Tube ridership across the last six days has been hovering at around 20 per cent of normal levels, with yesterday the highest at 23.8 per cent of normal. Yesterday’s number showed a 6.7 per cent rise on last Monday’s.
Byford paid tribute to TfL staff and contractors, including cleaners, for keeping going throughout the pandemic, and said he was determined to rebuild morale throughout the 27,000-strong workforce, which has now lost 89 members to Covid.
He also described visiting the new Crossrail Elizabeth Line station at Farringdon, saying it is “spectacular, beautiful to wander around” and “a glimpse of the future and what will be the ultimate symbol of London’s phoenix-like resurgence and emergence from lockdown – when we open the Elizabeth Line as soon as we can safely do so.”

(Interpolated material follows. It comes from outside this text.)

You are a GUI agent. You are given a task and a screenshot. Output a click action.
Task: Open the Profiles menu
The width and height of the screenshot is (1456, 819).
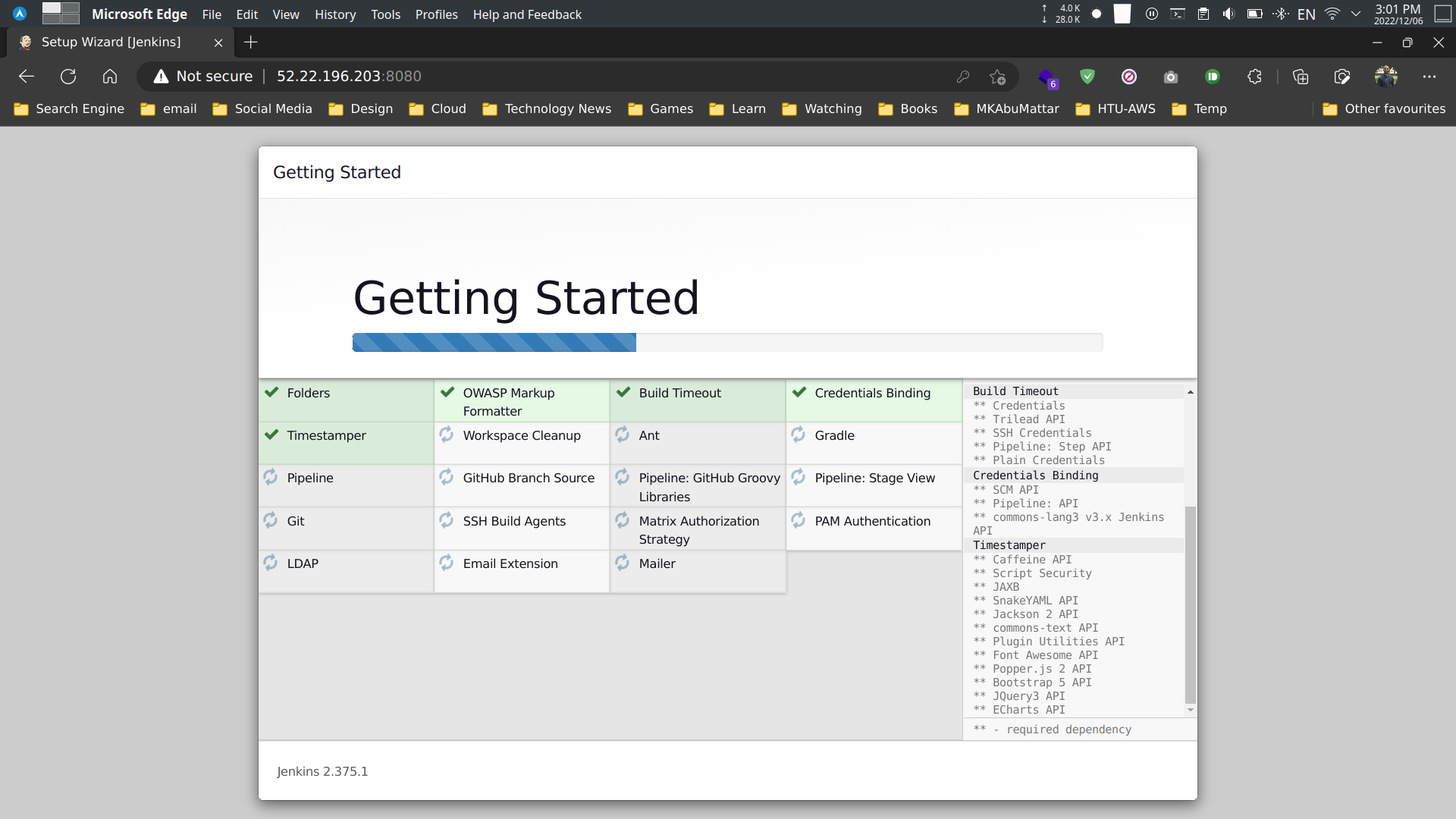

There was, however, less upbeat news about the latest negotiations with the government over future funding for TfL. Byford had previously said he hoped a new deal could be reached by today, providing certainty about TfL’s cash position as the new financial year approaches, but he told the meeting that during one of his “practically daily” conversations earlier that morning with the Department for Transport’s permanent secretary he had learned that no agreement has yet been made. Last week, he told the London Assembly’s transport committee he feared only a short-term deal would be offered.
Byford underlined to the board that TfL’s proposals for attaining financial self-sufficiency, which were submitted to the DfT in January, were “deliberately built around the way in which we can work with government, partner with government, to deliver wealth and job-creation with shovel-ready projects” along with pursing the government’s decarbonisation goals, including through the electrification of the London bus fleet. “You only get that by investing, you do not get that by cutting service or cutting investment,” Byford said.